How do I select the correct inductor value for the following buck regulator?

Choosing an inductor value for a buck regulator comes directly from V = \$\frac{\text{L di} }{\text{dt}}\$ . Where V is the voltage across the inductor, and i is the current through it. First, you want to design for the case where the inductor is in continuous conduction mode (CCM). This means that energy in the inductor doesn't run out during the switching cycle. So, there are two states, one where the switch is on, and another where the switch is off (and the rectifier is on). Voltage across the inductor during each state is essentially a constant (although it is a different value for each state). Anyway since the voltage is a constant, the inductor equation can be linearized (and rearranged to give L).

  • L = \$\frac{V \text{$\Delta $t}}{\text{$\Delta $I}}\$ this is the basis for the equation you saw in the app-note.

  • \$\text {$\Delta $I}\$ is something you define, not determine.

You will want to maintain CCM operation, so define \$\text {$\Delta $I}\$ as some small fraction of inductor current (I). A good choice is 10% of I. So, for your case \$\text {$\Delta $I}\$ would be 0.24A. This will also define the ripple current in the output capacitors, and less ripple current means less ripple voltage on the output.

Now you can choose an optimal value of L using \$V_{\text{in}}\$ and \$V_o\$ (and hence the duty cycle D = \$\frac {V_o} {V_ {\text {in}}}\$). But you can also make a quick over estimate for the inductance where you don't consider \$V_{\text{in}}\$ using L ~ \$\frac{10 V_o}{I_o F_{\text{sw}}}\$ (for more on this look here How to choose a inductor for a buck regulator circuit? ). An over estimate can be worthwhile, especially if you are early in development or uncertain exactly how much the output current will be (output current tends to end up higher than expected usually).

Since you are looking at Linear Tech you should (as Anindo Ghosh pointed out) also look at using their CAD support.


For designing a buck regulation circuit, it might be better to start with one of the various free online power design tools on the web sites of manufacturers, such as:

  • Fairchild Semiconductor: Power Supply WebDesigner
  • Linear Technology: LTPowerCAD
  • Texas Instruments: WeBench Power Designer and SwitcherPro Design Tool

By providing your requirements (including acceptable ripple for instance) as parameters, the tool would typically shortlist a set of controllers that meet the purpose. This is usually a safer approach than starting with a controller already decided upon, then attempting to deviate from the datasheet specified values for support components.

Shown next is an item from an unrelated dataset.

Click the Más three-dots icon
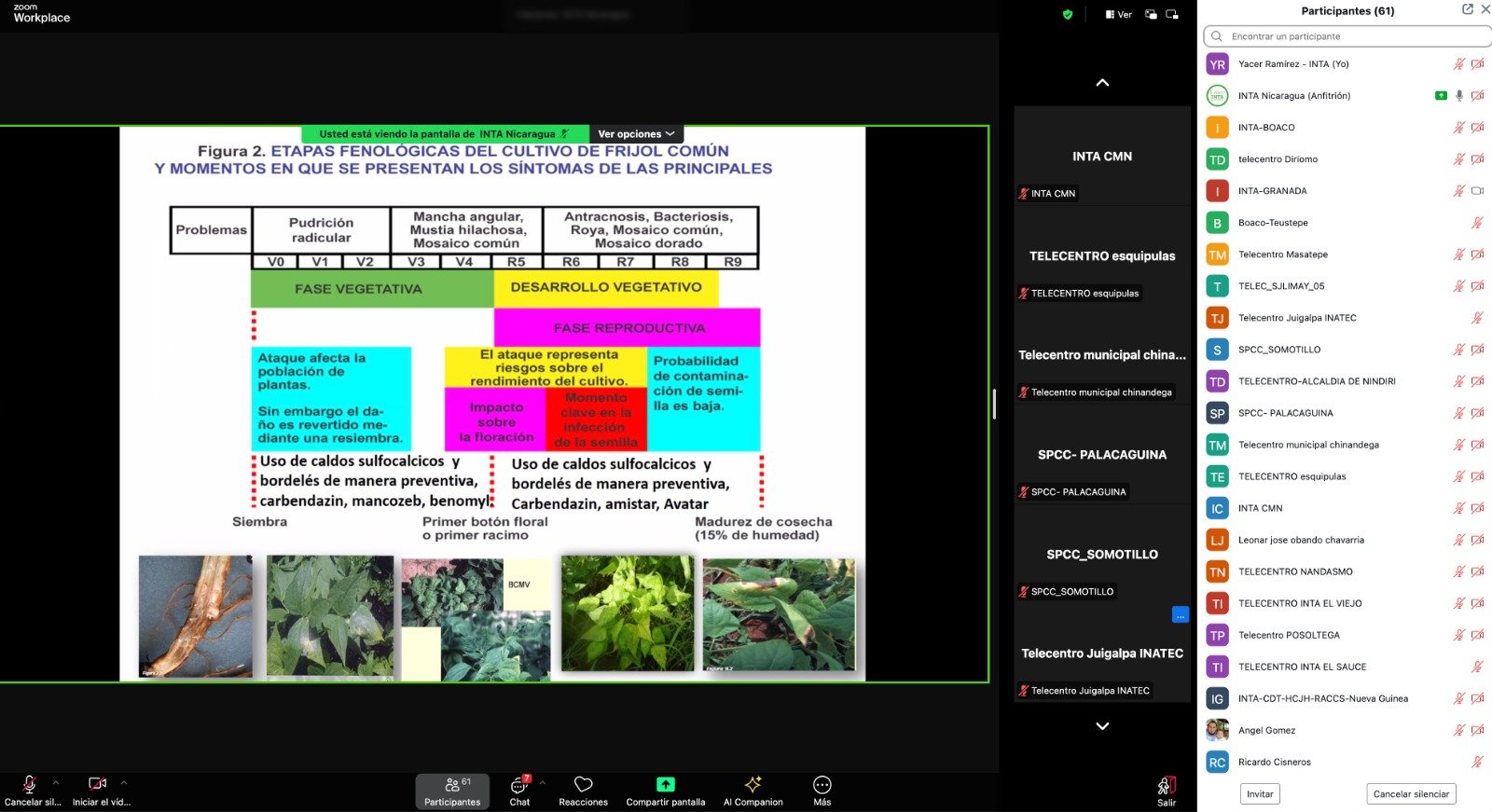coord(822,785)
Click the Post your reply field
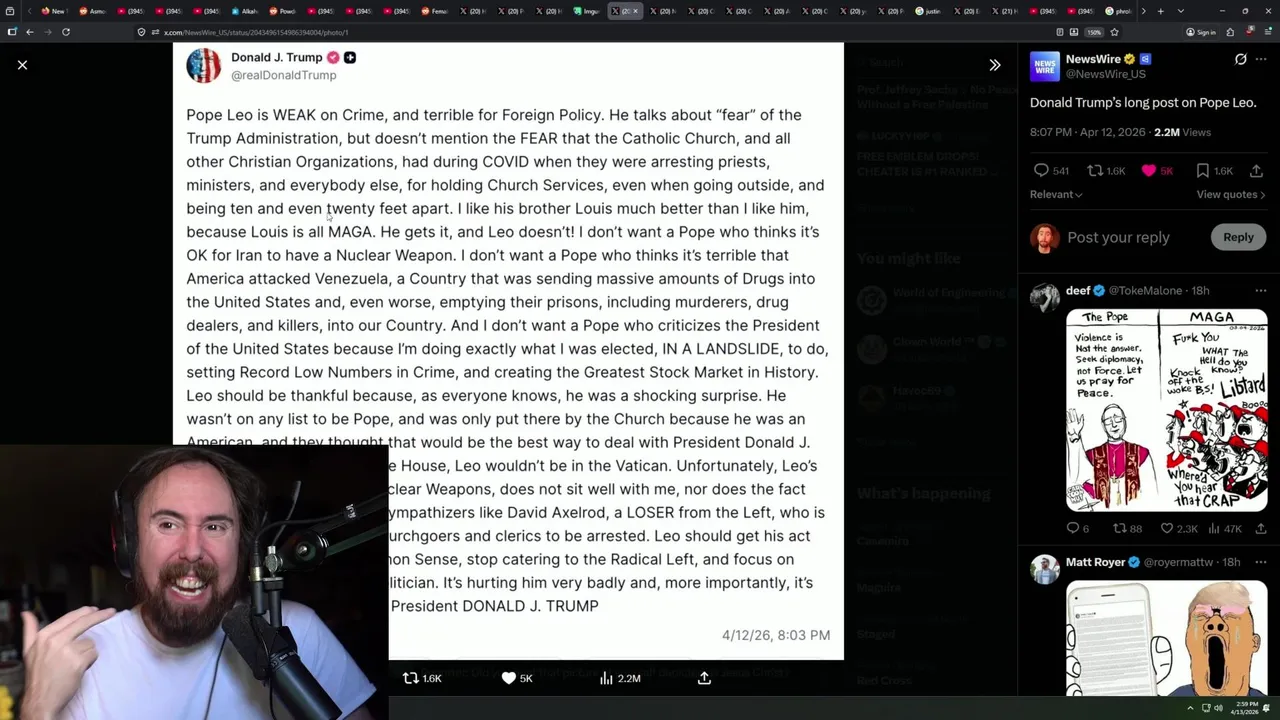The width and height of the screenshot is (1280, 720). click(1118, 237)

Many of the mentioned free "power designer" tools provide a complete bill of materials as an output - including the inductor(s) needed, typically with part numbers.

Some (e.g. TI WeBench) also provide recommended layout and required board space estimates. Some tools further allow desired board space as a design parameter, as also component count, cost, and other preferences.

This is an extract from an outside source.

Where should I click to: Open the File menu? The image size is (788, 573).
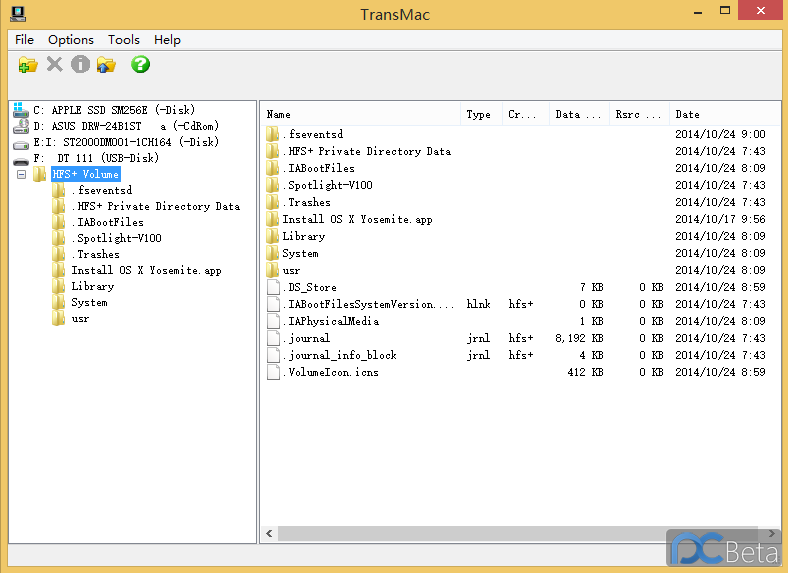pyautogui.click(x=24, y=40)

It might help to understand what happens if you select an inductor of the wrong value.

If you select an inductor with too low a value, the current through it will change too much in each switching period. The current might grow so much in a switching period that it exceeds the current capability of the circuitry driving the inductor. This high ripple current also isn't nice to the capacitor on the output side. ESR losses in the capacitor will be high, or ripple current will exceed the capacitor's rating and it will fail.

If you select an inductor with too large a value, you will be paying for a lot of inductor you don't need. Inductors with a core have a saturation current. This is the current at which the core can not take any more magnetic flux, and the inductor stops being an inductor with a core, and starts being almost a wire. For a given core of a given size and material, you can make an inductor with higher inductance simply by putting more turns of wire around it. But, each of these turns contributes more magnetic flux, so by adding more turns, you are also decreasing the saturation current of the inductor, since your current will be multiplied by the number of turns of wire to arrive at the magnetic flux through the inductor. Thus, if you want a higher inductance at the same saturation current, you need a physically larger core.

I'll leave an explanation of the math to another answer. I'm not the best at such things.